The above code will insert the name of the athlete, event name, medal type, and year into the medals table for each athlete that won a gold medal in the Olympics. It’s important to note that views created with the READ ONLY option cannot be used in INSERT, UPDATE, and DELETE statements.

These views are intended for read-only purposes and do not allow changes to the data. By using the READ ONLY option, we can prevent unintentional changes to the data.

Recommendations for Further Learning

If you’re interested in learning more about views in SQL, there are several courses and resources available online. One recommendation is the SQL Views course offered by Udemy.

This course covers the basics of views in SQL, creation and usage of views with examples, and how to optimize the views for fast performance.

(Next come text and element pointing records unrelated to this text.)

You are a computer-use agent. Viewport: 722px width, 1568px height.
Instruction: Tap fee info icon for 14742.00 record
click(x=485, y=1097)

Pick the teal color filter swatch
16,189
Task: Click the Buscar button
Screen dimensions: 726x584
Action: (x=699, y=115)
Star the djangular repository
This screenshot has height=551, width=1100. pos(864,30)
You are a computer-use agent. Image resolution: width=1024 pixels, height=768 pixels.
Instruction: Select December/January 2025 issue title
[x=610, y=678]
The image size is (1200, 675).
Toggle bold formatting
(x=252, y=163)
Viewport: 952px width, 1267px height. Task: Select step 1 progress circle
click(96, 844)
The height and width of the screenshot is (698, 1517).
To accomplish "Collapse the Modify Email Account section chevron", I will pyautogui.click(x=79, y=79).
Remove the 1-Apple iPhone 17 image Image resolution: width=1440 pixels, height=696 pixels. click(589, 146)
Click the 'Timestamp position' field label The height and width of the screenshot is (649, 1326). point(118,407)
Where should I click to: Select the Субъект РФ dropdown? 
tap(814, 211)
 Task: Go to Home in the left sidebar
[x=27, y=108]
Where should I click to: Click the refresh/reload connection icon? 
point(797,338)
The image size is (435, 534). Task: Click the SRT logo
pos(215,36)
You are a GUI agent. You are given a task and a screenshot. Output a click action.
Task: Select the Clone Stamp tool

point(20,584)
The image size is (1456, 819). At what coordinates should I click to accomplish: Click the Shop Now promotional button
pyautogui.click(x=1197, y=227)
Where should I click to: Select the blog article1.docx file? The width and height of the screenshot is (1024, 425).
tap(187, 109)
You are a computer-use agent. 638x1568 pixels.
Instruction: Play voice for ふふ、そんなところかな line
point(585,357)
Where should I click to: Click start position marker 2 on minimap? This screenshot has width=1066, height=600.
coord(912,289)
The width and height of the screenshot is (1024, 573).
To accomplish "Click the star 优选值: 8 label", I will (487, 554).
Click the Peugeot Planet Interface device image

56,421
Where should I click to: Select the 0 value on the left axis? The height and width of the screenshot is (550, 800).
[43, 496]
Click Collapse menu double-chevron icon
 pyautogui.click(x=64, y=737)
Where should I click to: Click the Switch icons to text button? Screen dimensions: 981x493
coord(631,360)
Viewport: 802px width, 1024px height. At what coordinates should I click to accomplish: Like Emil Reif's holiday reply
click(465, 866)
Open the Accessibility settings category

The course material is suitable for beginners who want to learn about views and advanced users who want to improve their views usage skills.

Another recommendation is the SQL Basics course offered by Coursera. This course covers the basics of SQL, including creating views, writing common queries, and aggregating data with GROUP BY.

The course is comprehensive and well structured, making it an excellent resource for beginners who want to start learning SQL. Additionally, online tutorials and forums such as Stack Overflow can be helpful in learning about views and troubleshooting various issues.

These resources provide an opportunity to learn from experts and practitioners who have experience working with views and databases.

Conclusion

Views are an important tool in SQL that simplifies data extraction and management. In this article, we have covered the basics of views, explored situations where views are helpful, and learned about creating views with calculated fields and based on other views.

We have also explored the usage of views in INSERT, UPDATE, and DELETE statements and provided recommendations for further learning about views in SQL. With this knowledge, you can start to use views more effectively in your database queries and make data analysis more efficient.

Views are an essential component of SQL databases that simplify data extraction, management, and analysis. In this article, we have defined and explained what views are, the difference between views and tables, situations where views are useful, and how to create views with calculated fields and based on other views.

Further, we have looked into the usage of views in INSERT, UPDATE, and DELETE statements, and recommended resources for further learning about views in SQL. Overall, the main takeaway is that views can enhance data organization, access, and control, and a working knowledge of views is crucial for anyone working with SQL databases.